Amid Immigration Debate, a Case for the Economic Benefits Emerges

U.S. Border Patrol agents process immigrants from Central America while taking them into custody on Aug. 17, 2016 near Roma, Texas.

By GERALD F. SEIB – – – – – –

The conversation about immigration in recent weeks has been loud and long, and dominated by the debate over whether Donald Trump was or wasn’t “softening” his position on illegal immigration.

That particular question appeared to be settled in Arizona, when Mr. Trump gave a much-anticipated speech that reaffirmed his tough immigration stands. He explicitly argued that illegal immigration is a financial drain on the country. Illegal immigration, he argued, “costs our country more than 113 billion dollars a year. For the money we are going to spend on illegal immigration over the next ten years, we could provide one million at-risk students with a school voucher.”

The flip side of that argument was rolled out in recent weeks, to much less fanfare. A group called the Partnership for a New American Economy, a bipartisan alliance of mayors and business leaders, issued a series of 51 economic research reports showing the economic gains immigrants produce in each state as well as the District of Columbia.

That trove of research material serves as a reminder that many workers’ fears that immigration suppresses wages and hurts their job prospects—arguments Mr. Trump stressed in his immigration speech—are paralleled by arguments that legal immigrants provide a net boost to the overall economy, filling holes in the workforce and, more importantly, playing an outsize role in the ranks of job-producing business entrepreneurs.

The partnership’s research materials say, for example, that more than 40% of Fortune 500 firms have at least one founder who was either an immigrant or the child of an immigrant.

That is an argument the New American Economy partnership has been pushing for several years. (Its co-chairs include former New York Mayor Michael Bloomberg and Rupert Murdoch, executive chairman of News Corp., which publishes The Wall Street Journal). The partnership says its members are “united in making the economic case for streamlining, modernizing, and rationalizing our immigration system.”

The group’s new state-by-state research carries a strong business-community imprint. Its sponsors include Intel, Google, Microsoft and the American Farm Bureau Federation.

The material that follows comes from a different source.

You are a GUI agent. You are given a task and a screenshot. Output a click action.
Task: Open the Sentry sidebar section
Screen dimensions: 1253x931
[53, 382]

It also has potential political as well as economic overtones. That’s because the reports can be used by those who want to identify economic advantages of immigration in key battleground states, where the immigration debate may prove crucial. The report on the swing state of Colorado, for example, says that immigrant-owned firms in the state generated $566.4 million in business income in 2014, that 32,115 immigrants in Colorado are self-employed, and that 83,794 people in Colorado are employed at firms owned by immigrants.

The partnership calls for secure borders and moves to end illegal immigration, while arguing for greater opportunities for immigrants and foreign students to enter the work force legally as a way to strengthen the economy. But it also calls for a path to legal status for undocumented aliens already here.

Such ideas are common in the business world–and used to be common in Republican thinking on immigration. Mr. Trump, of course, has moved the party in a different direction. In his speech this week, he called for new efforts to deport illegal aliens but also raised questions about the level of legal immigration, arguing there should be “new immigration controls” and that the aim should be “to keep immigration levels, measured by population share, within historical norms.”